Conservatives stormed to victory in election after election Tuesday, sending a loud message across the country – we have mainstream voter support!
Kentucky voters on Tuesday elected just the second Republican in four decades to hold the governor’s office, in a race that hinged largely on President Barack Obama’s signature legislation, the Affordable Care Act.
The result was a potentially troubling sign for Democrats ahead of next year’s presidential election and represented a big win for the GOP as it continues to consolidate political power across the South. Democrats also were thumped in Virginia, where they made a costly push to win a majority in one chamber of the state Legislature.
The governor’s race in Kentucky was the highest profile contest in Tuesday’s off-year elections. The only other gubernatorial campaign was in Mississippi, where Republican Gov. Phil Bryant easily won re-election.
Elsewhere, Houston voters defeated a closely watched ordinance that would have established nondiscrimination protections for transgender people in the city, and Ohio voters rejected an initiative that sought to legalize the recreational and medicinal use of marijuana.
In Kentucky, Republican businessman Matt Bevin had waged a campaign to scale back the state’s Medicaid expansion that was made possible under the federal health care overhaul. Some 400,000 lower-income people who gained health coverage under the expansion could be affected.
Bevin ran as an outsider, emphasizing his Christian faith along with his support for Kim Davis, the Rowan County clerk jailed for refusing to issue marriage licenses to same-sex couples.

▶ _DATA BELOW_

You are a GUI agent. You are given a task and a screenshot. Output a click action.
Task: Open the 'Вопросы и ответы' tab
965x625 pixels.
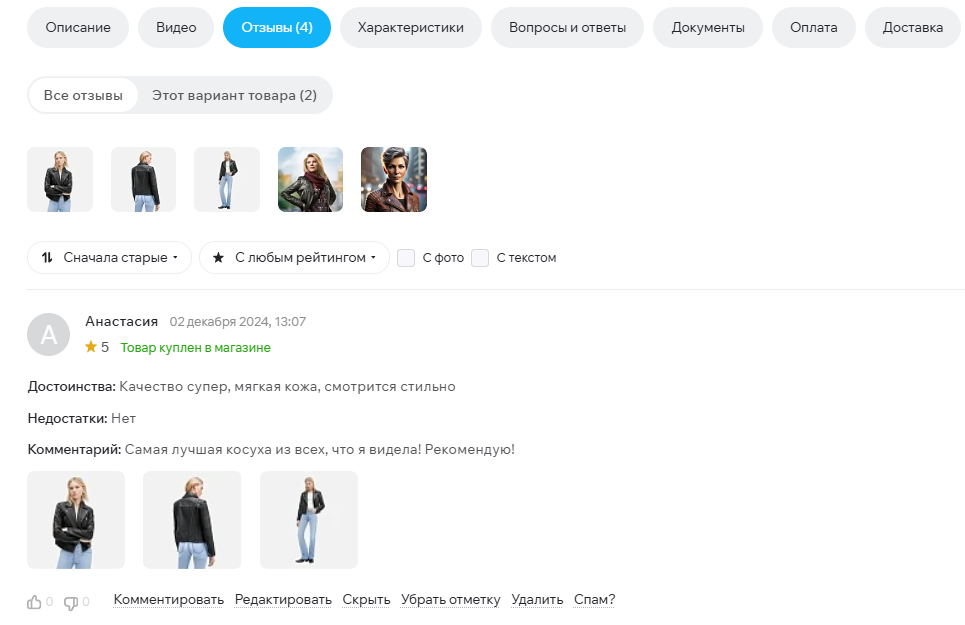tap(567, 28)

▶ _THE TASK_
Continue the article on Tuesday's off-year election results, picking up after its final sentence.

▶ _ANSWER SECTION_
Around the country, several high-profile ballot initiatives tested voter preferences on school funding, marijuana, gay and lesbian rights and the sharing economy. Despite the relatively low number of races, the results could be an important bellwether of sentiment ahead of next year’s presidential elections.
In Virginia, a swing state, Democrats failed in an expensive bid to take control of the state Senate and empower Democratic Gov. Terry McAuliffe in negotiations with Republicans who control the state House. With the losses in Virginia and Kentucky, it was a rough Election Day for Democrats.
In Houston, the nation’s fourth-largest city, efforts to secure “bathroom right” protections for transgender people failed by a 2-to-1 margin. Now that same-sex marriage is legal, such laws have become a priority for gay, lesbian, bisexual and transgender groups. Opponents, including a coalition of conservative pastors, said the measure would have infringed on their religious beliefs.
Texas Gov. Greg Abbott praised the voters who defeated the measure, saying they “showed values still matter.”